The name hafod is Welsh for a summer dwelling on high pasture, a seasonal shell.

#!/usr/bin/env hafod
-s
!#
(import (hafod))

(define executables
  (let ([split (infix-splitter (rx ":"))])
    (apply append
      (map (lambda (dir)
             (guard (e [#t '()])
               (with-cwd dir
                 (filter file-executable? (directory-files dir)))))
           (split (getenv "PATH"))))))

(for-each (lambda (f) (display f) (newline))
  (sort string<? (delete-duplicates executables)))

Features

  • Process notation -- run, exec-epf, &, ||, &&, pipelines with implicit quasiquoting (,var evaluates, bare symbols become strings)
  • Redirections -- <, >, >>, << (here-string), = (dup), - (close)
  • Run collectors -- run/string, run/strings, run/port, run/sexp, run/collecting, run/file
  • POSIX bindings -- fork, exec, wait, pipe, signals, file operations, directory operations, user/group database, TTY/PTY, environment variables, process state (cwd, umask, uid/gid), file info, temp files, globbing
  • SRE regular expressions -- rx macro, POSIX backend, regexp-search, regexp-substitute/global, let-match, if-match, match-cond, regexp-fold, RE ADT layer
  • Field readers and AWK -- field-splitter, infix-splitter, record-reader, awk macro with patterns, ranges, and state variables
  • Delimited I/O -- read-line, read-delimited, read-paragraph
  • File name utilities -- path parsing, tilde expansion, glob patterns, extension manipulation
  • TTY/PTY control -- terminal info records, baud rates, control flags, fork-pty-session, open-pty
  • Time and date -- date, format-date, time, POSIX time functions
  • Script launcher -- scsh-compatible CLI with -s, -c, -e, --, meta-argument processing, !# header stripping, auto-import of (hafod), and |pipe source preprocessing for scsh compatibility
  • Full scsh compatibility -- 1:1 coverage of the scsh public API (1,003 exported symbols); (import (scsh)) works as an alias for (import (hafod)); all scsh accessor names, predicates, char-sets, file-options, RE ADT layer, and version aliases

Requirements

  • Chez Scheme 10.x or later
  • A POSIX operating system (Linux, macOS, *BSD)
  • C library with standard POSIX interfaces (glibc, musl, etc.)

Building

make                    # compile all libraries
make test               # run the full test suite (2,500+ tests)

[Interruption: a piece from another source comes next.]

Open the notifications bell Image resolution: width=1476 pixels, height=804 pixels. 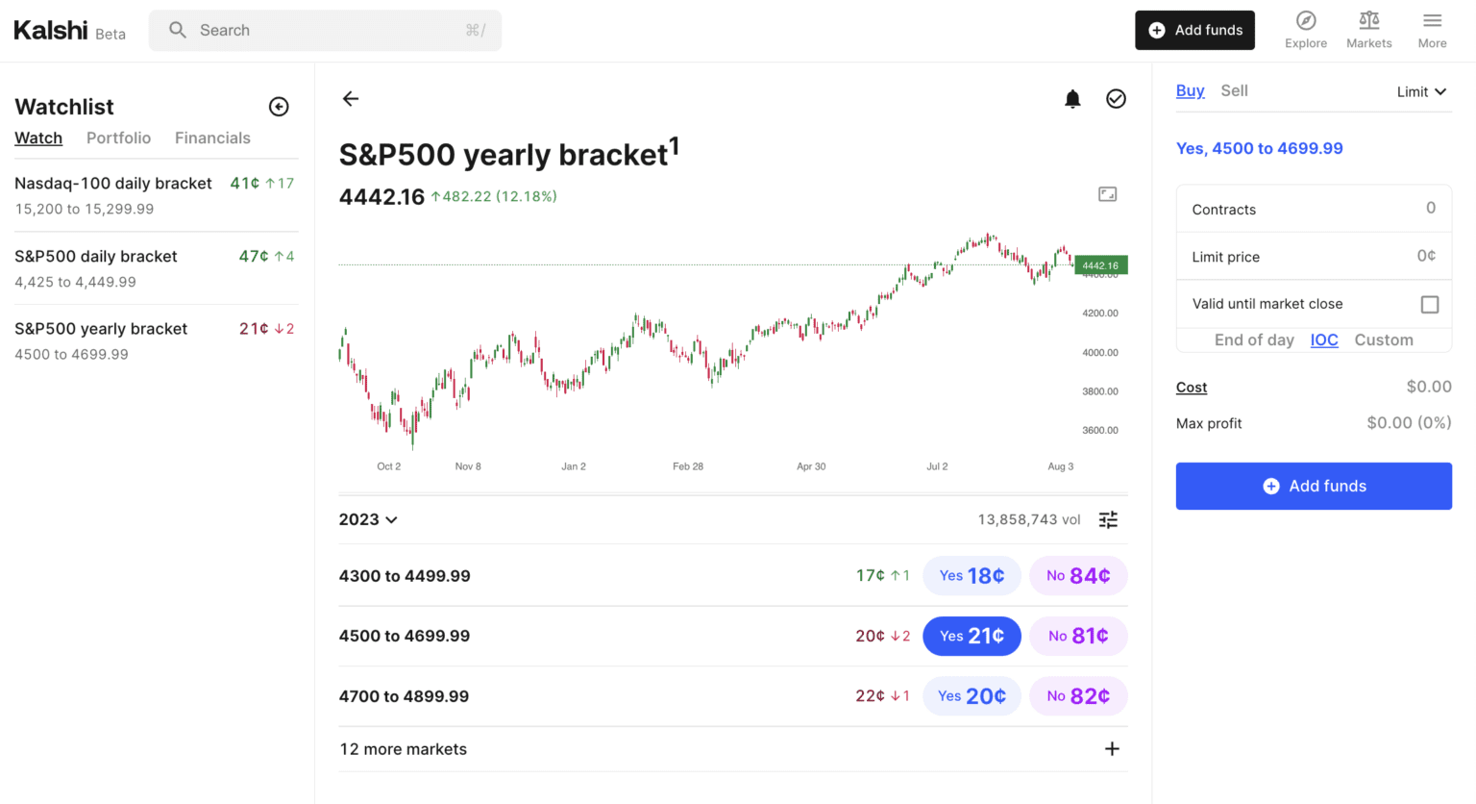pos(1072,98)
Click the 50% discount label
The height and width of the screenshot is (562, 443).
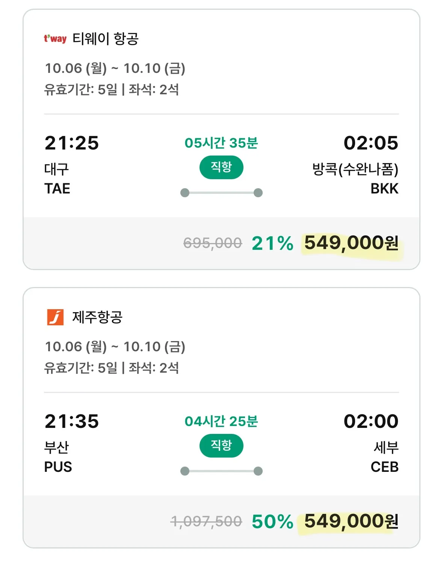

If scheme is not on your PATH or is named differently:

make SCHEME=/path/to/chez-scheme

Build modes

hafod supports three build modes:

Mode Command Output Size Startup Runtime dependencies
Library make bin/hafod n/a ~87ms scheme on PATH
Native make native bin/hafod-native ~50KB ~85ms petite.boot, compiled libs
Standalone make standalone bin/hafod-standalone ~5.1MB ~62ms none

Library (default) compiles all libraries and produces a shell wrapper that invokes scheme. No C compiler needed.

Native links against Chez's libkernel.a for a small native binary that still requires petite.boot and the compiled .so libraries at runtime. Useful for installed deployments where Chez is available.

Standalone embeds LZ4-compressed vfasl boot files and the launcher program into a single self-contained binary. No external files needed at runtime — recommended for distribution.

Nix

A flake.nix is provided for development:

nix develop             # enter a shell with Chez Scheme available
make && make test

Installation

For a self-contained binary with no runtime dependencies, use the standalone build:

make standalone
make install                          # installs to /usr/local

Other install options:

make install PREFIX=/opt/hafod        # custom prefix
make install DESTDIR=/tmp/staging     # staged install for packaging

make install automatically picks the best available binary: standalone if built, then native, then the shell wrapper. It also installs:

  • lib/hafod/src/ -- compiled libraries (for use as an R6RS library)
  • share/man/man1/hafod.1 -- man page

If no existing scsh binary is found on PATH, a scsh -> hafod symlink is created in the bin directory for compatibility.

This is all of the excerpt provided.